··· Selected excerpt ···
Adobe's Creative Cloud Illustrates How the Cloud Costs You More 403
Nerval's Lobster writes "As we discussed yesterday, Adobe plans on focusing the bulk of its software-development efforts on its Creative Cloud offering, with no plans to further update its 'boxed' Creative Suite products. The move isn't surprising, considering the tech industry's general movement toward the cloud over the past few years. Creative Cloud will cost $19.99 per month for a 'single app' version that features the full version of 'selected apps,' 20GB of cloud storage, and limited access to services. Those who opt for the 'complete' version will pay $49.99 per month for every Creative Cloud app, 20GB of cloud storage, and full access to services; it also requires an annual commitment. At that price, it would take a little over two years for a customer spending $49.99 per month to exceed the full retail cost of box-based Adobe Creative Suite 6, which currently retails for $1299.99 at Staples and $1100-1200 on Amazon. In a recent interview with Mashable, Adobe CEO Shantanu Narayen insisted that the Creative Cloud's cost to customers is lower, especially since they won't have to pay for cloud storage and other services — never mind that 20GB doesn't carry anyone far when it comes to visual design. However much customers stand to benefit from the cloud, it's easy to see that, over a long enough timeline, and with the right financial model in place, the companies providing those services stand to benefit even more than they did with boxed software. That's liable to make just as many people angry as happy, no?"
Update: 05/08 03:29 GMT by S :Changed prices involved to reflect standard versions of Creative Suite, rather than the discounted Student & Teacher editions.
Re:No Shit, Sherlock - (Score:4, Funny)
Not really. The cloud part here is only about storage - and you have the relatively slow ISP link in between. Mainframes were doing the actual computing work. And in the meantime, data requirements growth have outstipped network speed growth.
We're now thinking of 20 GB as a smallish amount of data. Some 20-25 years ago, 20 MB was a smallish amount. My current download is 8 Mb/s, about 4,000 times the 2.4 kb modem back then. However my upload is a mere 640 kb/s- just 30 times modem speed. So sending data to the cloud takes longer for modern upload speeds, and modern data needs, compared to the mainframe era.
Also most of those mainframes were accessed over LANs, which were much faster of course than modems. Not as fast as modern LAN but again data demand growth has outstripped network speed growth there as well.
Well then it sounds like what we need to do is move to an architecture where the bulk of the processing is on the local machine and that the bulk of the data is on the local machine as well. Sounds good to me.
··· Data excerpts ···
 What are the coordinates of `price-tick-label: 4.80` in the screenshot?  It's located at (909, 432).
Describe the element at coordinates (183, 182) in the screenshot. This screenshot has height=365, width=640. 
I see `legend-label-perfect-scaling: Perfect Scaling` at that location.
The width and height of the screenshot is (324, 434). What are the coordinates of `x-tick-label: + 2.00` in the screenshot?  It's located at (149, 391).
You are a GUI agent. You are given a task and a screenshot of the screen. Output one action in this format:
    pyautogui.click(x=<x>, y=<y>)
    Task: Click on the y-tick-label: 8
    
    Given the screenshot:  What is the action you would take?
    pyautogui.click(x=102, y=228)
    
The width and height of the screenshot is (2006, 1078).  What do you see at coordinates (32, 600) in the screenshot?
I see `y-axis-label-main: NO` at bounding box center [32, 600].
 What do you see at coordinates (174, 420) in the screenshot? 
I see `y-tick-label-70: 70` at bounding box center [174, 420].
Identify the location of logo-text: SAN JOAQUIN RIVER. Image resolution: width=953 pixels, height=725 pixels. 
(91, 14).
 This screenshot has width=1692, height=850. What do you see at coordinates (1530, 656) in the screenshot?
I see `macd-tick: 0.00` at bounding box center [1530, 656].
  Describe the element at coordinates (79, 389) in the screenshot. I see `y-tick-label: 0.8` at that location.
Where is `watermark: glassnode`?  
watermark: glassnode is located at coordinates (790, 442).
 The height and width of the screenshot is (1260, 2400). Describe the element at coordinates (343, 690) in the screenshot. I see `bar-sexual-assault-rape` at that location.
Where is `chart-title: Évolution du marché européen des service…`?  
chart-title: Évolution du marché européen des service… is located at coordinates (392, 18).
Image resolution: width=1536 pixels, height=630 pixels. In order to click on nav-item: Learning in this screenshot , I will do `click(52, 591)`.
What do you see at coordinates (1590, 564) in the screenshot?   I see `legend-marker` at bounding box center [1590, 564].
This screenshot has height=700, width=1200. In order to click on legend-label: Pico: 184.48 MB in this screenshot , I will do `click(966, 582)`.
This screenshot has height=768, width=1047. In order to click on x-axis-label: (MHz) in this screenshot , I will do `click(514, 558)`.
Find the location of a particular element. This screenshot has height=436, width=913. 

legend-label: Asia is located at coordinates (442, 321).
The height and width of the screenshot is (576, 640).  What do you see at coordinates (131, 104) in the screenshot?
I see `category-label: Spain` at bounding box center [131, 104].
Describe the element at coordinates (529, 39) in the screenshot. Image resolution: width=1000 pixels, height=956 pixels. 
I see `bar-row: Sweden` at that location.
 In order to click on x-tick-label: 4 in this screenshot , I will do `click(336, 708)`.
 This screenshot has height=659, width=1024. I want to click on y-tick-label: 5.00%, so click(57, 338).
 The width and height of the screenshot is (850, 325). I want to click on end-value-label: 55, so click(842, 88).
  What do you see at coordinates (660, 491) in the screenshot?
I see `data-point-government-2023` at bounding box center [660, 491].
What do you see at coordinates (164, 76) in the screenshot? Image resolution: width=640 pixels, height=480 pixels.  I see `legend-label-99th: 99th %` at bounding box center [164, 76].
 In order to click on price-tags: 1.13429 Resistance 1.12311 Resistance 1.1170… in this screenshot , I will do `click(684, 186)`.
···
> [Task set]
1 > In the text on Adobe's Creative Cloud, what is the monthly price of the "single app" version?
2 > Mark each statement about the text on Adobe's Creative Cloud as yes or no, quoting the words of the text that decide it: (a) The "complete" version requires an annual commitment. (b) Adobe plans to keep updating its boxed Creative Suite products. (c) One commenter's upload speed is 8 Mb/s.
Nothing in the listing is needed here.

> [Responses to the exercise]
1 > $19.99 per month.

2 >
(a) Yes: "it also requires an annual commitment"
(b) No: "with no plans to further update its 'boxed' Creative Suite products"
(c) No: "However my upload is a mere 640 kb/s"